22.12.2025 / 12:29

Halef R.  VAYIS

Kıskanılmaktan beslenmek...

Çeşitli insanlara sormuşlar: “Nelere sahip olursan mutlu olursun?”

 

Çeşitli cevaplar verilmiş. Çoğu cevabın arkasında, aşağı yukarı aynı “derin” duygular olduğundan, cevaplardan birini buraya emsal alıyorum…

“Bahçeli, havuzlu, jakuzili, otoparklı, manzaralı, aidatsız, masrafsız… Görenin 'vaay eve bak, şato mübarek' diyeceği bir ev.

Madem lüks evimizde güzel bir otoparkımız var, boş kalmamalı. Eve yakışan arabam da olmalı. Son model spor araba beni mutlu eder. Ama öyle bir araba olacak ki, dünyada sadece bende bulunacak. Görenler küçük dilini yutsun, ‘Allah'ım benim niye yok, biz insan değil miyiz?’ desin.

O eve, o arabaya, öyle normal bir insan evladıyla evlenmek de yakışmaz. Dünyada eşi benzeri olmayan biri olmalı…"

Listedeki mutluluk şartları böylece uzayıp gidiyor…

Demek ki neymiş? Mutluluğun altın anahtarı, diğerlerini kıskandırmakmış. Başkalarının kıskançlık duygularıyla beslenerek kendini ayrıcalıklı hissetmek, mutluluk için birinci koşulmuş...

Gören ‘vaay’ desin, sadece onda bulunsun, başka kimseler sahip olamasın, bakanlar küçük dillerini yutsun... Eşi benzeri bulunmayan hatunlar veya cebi dolu zenginler yanda taşınsın…

Mutlu olmak ne de kolay şeymiş!!!

Evlilik Dolabı…

Evlilik hayatının erkekler için sadakat, kadınlar için kıskançlık problemini ele alan, seyircinin gözü önünde bunu oldukça nazik ve esprili bir dille ortaya koyan “Evlilik Dolabı” isimli tiyatro oyunu, cazibe karşısında insanın zayıflığını anlatır.

Türkiye’de ilk kez 1960 yılında, Pangaltı Altı Tiyatrosu’nda oynandı.

Birbirini gerçekten seven ve çok iyi anlaşan kültürlü karı-koca, evliliklerinin selameti için birbirlerine anlamsız kıskançlıklar yapmama sözü verirler.
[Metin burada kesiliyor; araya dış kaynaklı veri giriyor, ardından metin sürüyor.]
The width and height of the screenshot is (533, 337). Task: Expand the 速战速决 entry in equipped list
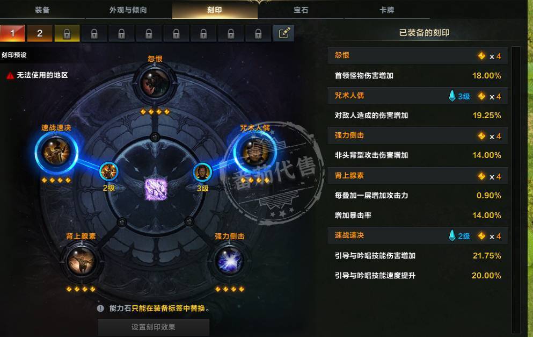tap(418, 235)
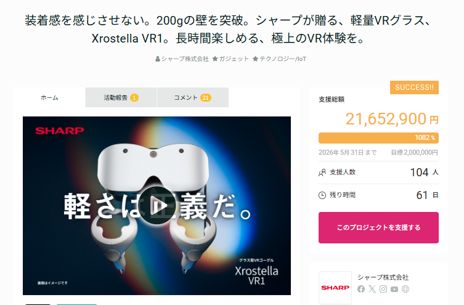Open Sharp's Facebook page icon
The image size is (464, 305).
point(360,289)
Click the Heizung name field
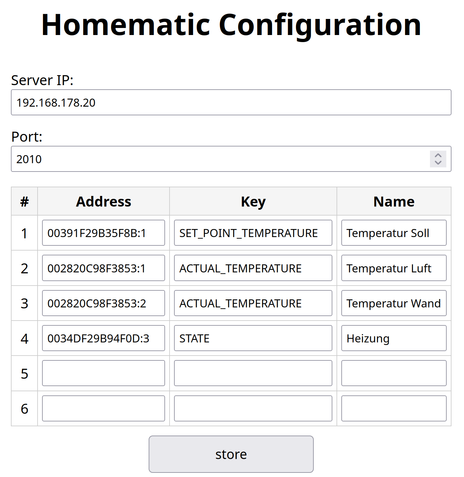The width and height of the screenshot is (464, 477). pos(394,338)
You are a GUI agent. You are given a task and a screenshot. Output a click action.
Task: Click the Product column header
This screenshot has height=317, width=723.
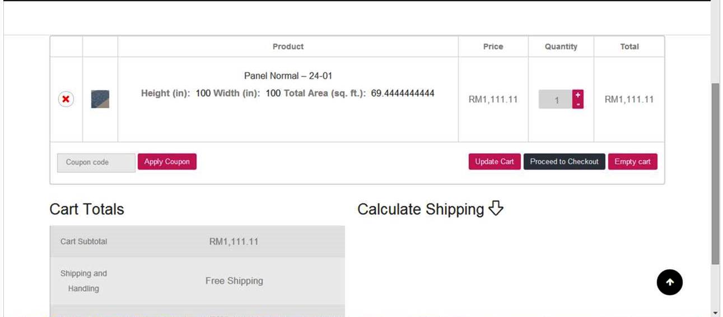pos(288,46)
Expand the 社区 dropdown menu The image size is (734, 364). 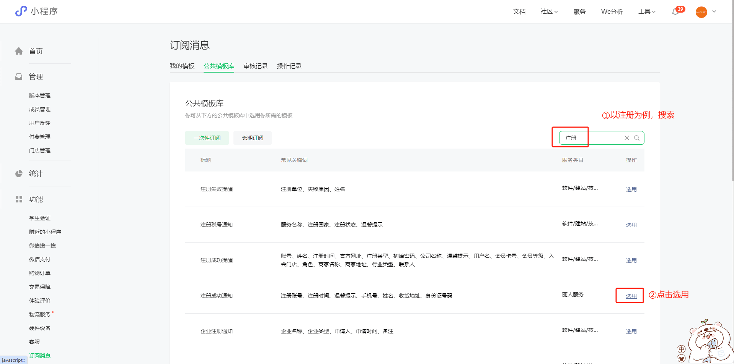tap(549, 11)
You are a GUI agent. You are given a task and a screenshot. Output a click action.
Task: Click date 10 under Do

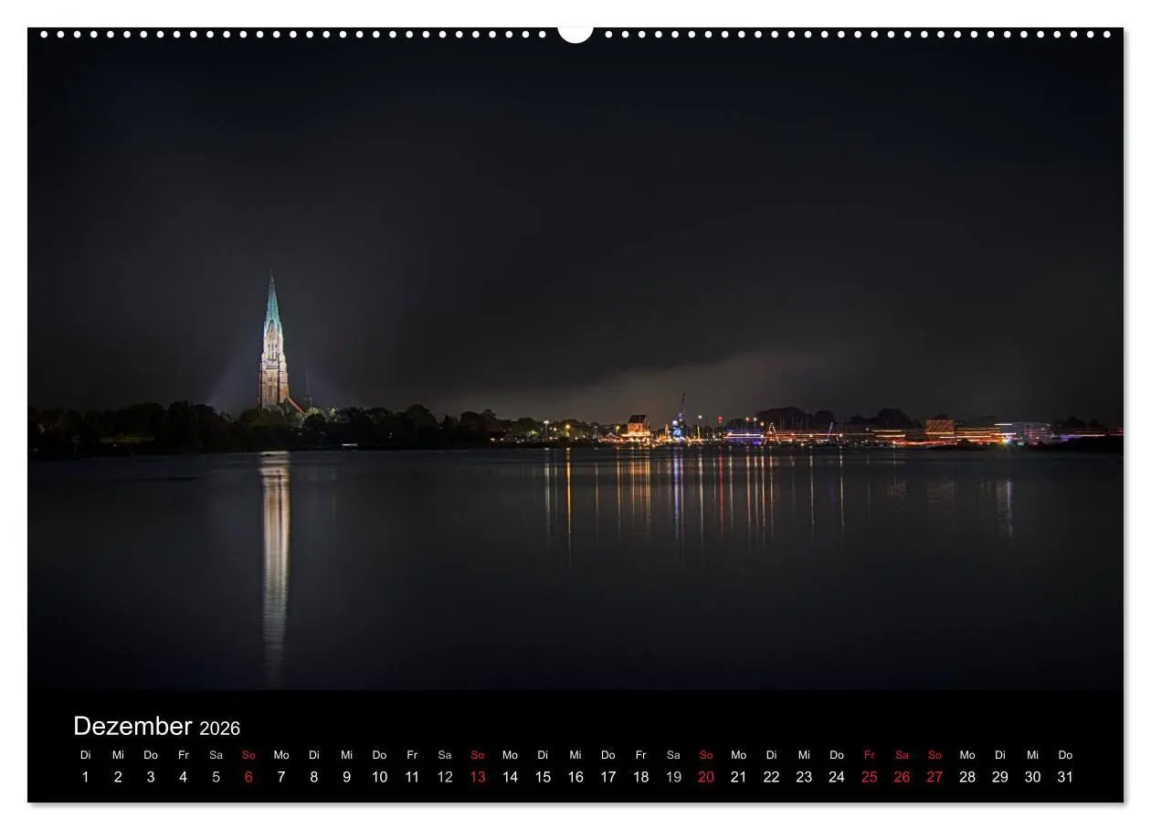(379, 777)
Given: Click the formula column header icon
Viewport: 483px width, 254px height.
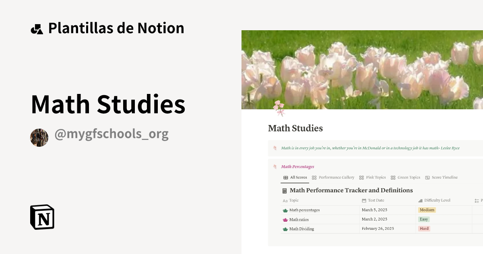Looking at the screenshot, I should point(477,200).
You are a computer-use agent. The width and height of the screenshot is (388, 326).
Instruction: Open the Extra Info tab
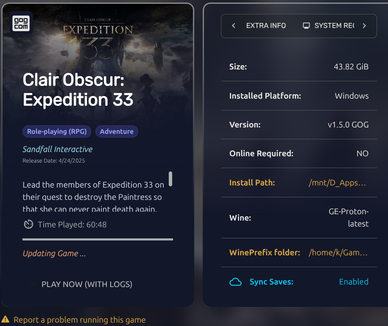tap(266, 26)
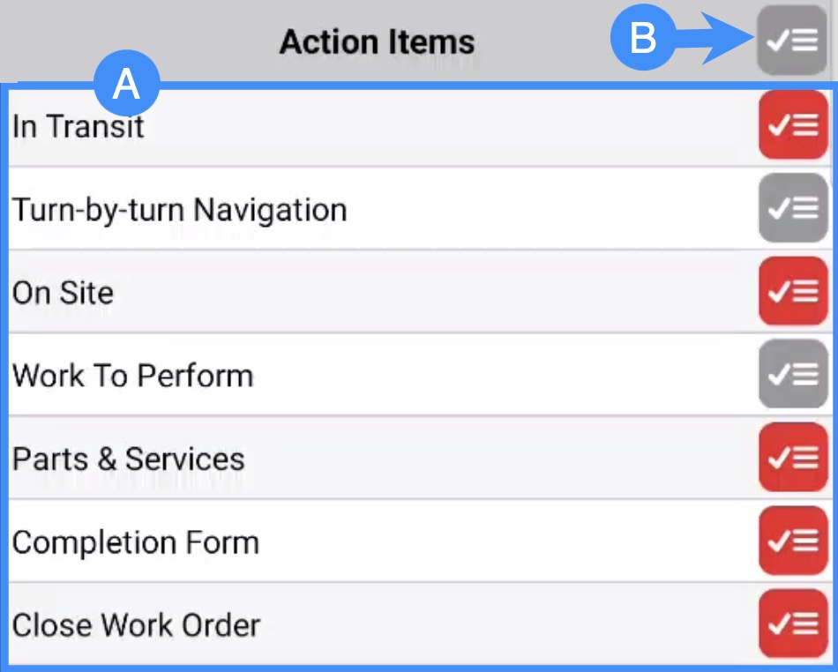This screenshot has width=838, height=672.
Task: Tap the gray checklist icon for Work To Perform
Action: pos(792,376)
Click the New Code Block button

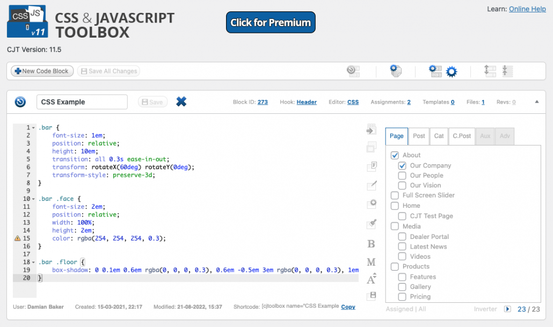point(42,71)
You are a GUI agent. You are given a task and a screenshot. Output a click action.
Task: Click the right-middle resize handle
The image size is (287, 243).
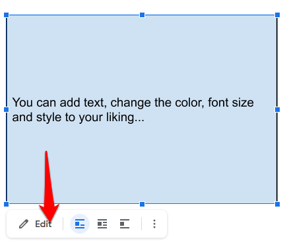click(278, 109)
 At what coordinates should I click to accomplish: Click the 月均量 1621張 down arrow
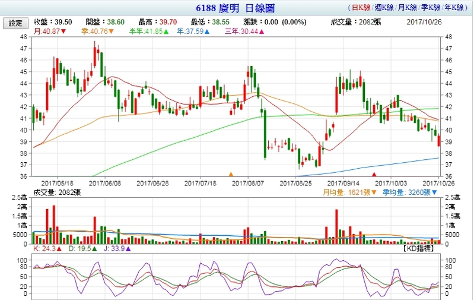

Evlerinde bir müddetliğine misafir kalan genç İvga, dişi mi dişi bir İsveç güzelidir. Adamın bir meslektaşının kızı olan İvga’nın tek gayesi, hayranı olduğu profesörden çocuk sahibi olmaktır.

Kendi güzelliği ile onun zeka dolu genlerinden doğacak çocuğun, hem güzel hem de dahi olacağına şiddetle inanmaktadır. Oyunun muhtelif yerlerinde niyetini açık açık söyler:

- Sizden çocuğumun babası olmanızı istiyorum.

- Çocuğunuzun?

- Evet, çocuğumun.

- Anlamadım, bir çocuğunuzun olmasını mı istiyorsunuz?

- Evet, sizden bir çocuğum olsun istiyorum.

- Eee, nasıl olacak bu iş?

- Bir gece beraber oluruz, olur.

İvga, gayesine ulaşmak için tüm cazibesini kullanır. Kadınca cilveler, işveler, evde bornozla yarı çıplak dolaşmalar gibi ısrarlı yaklaşımları etkisini göstermeye başlayınca da, karı-koca arasında kıyametler kopar. Verilen söz, taraflarca unutulur ve kavga başlar.

Cazibenin çekim gücü...

"Kız olmayı kabul ederim…"

Yolun kenarına park edip arabamdan inerken, ansızın Ferrari’nin biri, motor homurtusuyla otoparkçı gencin üzerine üzerine giderek gazı kökledi. Ve müthiş bir gürültüyle gözden kayboldu. Otoparkçı genç adam kendini yana doğru atarken, bir yandan da hayranlıkla söyleniyordu: “Abi ne arabalar var ya…”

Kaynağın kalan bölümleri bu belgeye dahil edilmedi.